La speranza è l'ultima a morire

06.11.2020

Tricolori appesi ai balconi, ragazzi che suonavano la chitarra sui terrazzi, persone più o meno famose che invitavano a ritrovare il proprio tempo, i diffusi "andrà tutto bene", "niente sarà più come prima", "saremo migliori" e slogan discorrendo, una sorta di unione-fa-la-forza che aveva permeato l'intero Paese: tutti solidali, tutti uniti in un afflato socializzante (negazionisti a parte, ma qui siamo dalle parti dei casi psichiatrici). Quel cuore che batteva all'unisono per l'Italia dov'è finito? A luglio eravamo tutti, anche se un po' incoscientemente, ottimisti, ora invece torniamo a stare a casa il più possibile nella speranza di scongiurare un nuovo lockdown.

Mesi passati a fantasticare, pontificare, sulle conseguenze del post-Covid, anche quando questo post-Covid si fa attendere e ci dilania, ci intontisce, ci fa perdere lucidità. Allora ci stringiamo, anche se non fisicamente, o ci allontaniamo ben oltre le distanze del protocollo sanitario. Ma chi è il vero nemico, il possibile portatore del virus o il possibile portatore di un pensiero diverso dal mio? Perché è la realtà personale a prevalere sempre e comunque: se ho di che vivere le restrizioni le posso accettare, se invece le restrizioni mi tolgono di che vivere non le accetterò. Le nostre emozioni circolano come il virus, solo che sono più veloci e non c'è mascherina che possa contenerle, non hanno orari e non sono letali se non siamo noi a tramutarle in azioni che possono arrecare danno. Nessuno può imporre alla nostra mente di non pensare e al nostro cuore di non sentire.

Osservo la gente in strada, il volto coperto dalle mascherine, gli slalom per non essere troppo vicini o al contrario la noncuranza per le distanze; osservo la paura di alcuni, la tracotanza di altri, la stanchezza di tutti dopo mesi in questo film di fantascienza che stiamo vivendo, e sinceramente non mi piace affatto la velocità con la quale ci si adegua o la violenza con la quale ci si ribella.

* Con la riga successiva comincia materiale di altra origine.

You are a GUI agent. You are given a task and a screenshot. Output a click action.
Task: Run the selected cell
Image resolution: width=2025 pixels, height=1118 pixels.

Ma la nuova normalità non è altro che la prosecuzione della vecchia, con un sistema sanitario indebolito, contrapposizioni politiche e sociali, massimizzazione del rapporto con il proprio smartphone, pc o tablet a scapito della persona umana.

Nulla è nuovo, se non l'intensità con la quale ci direzioniamo o forse siamo direzionati verso un futuro in cui ci dicono da anni, con i fatti a scapito di ogni parola, che individualismo e precarietà sono gli obiettivi da raggiungere. Se la speranza è l'ultima a morire, speriamo non muoia di Covid.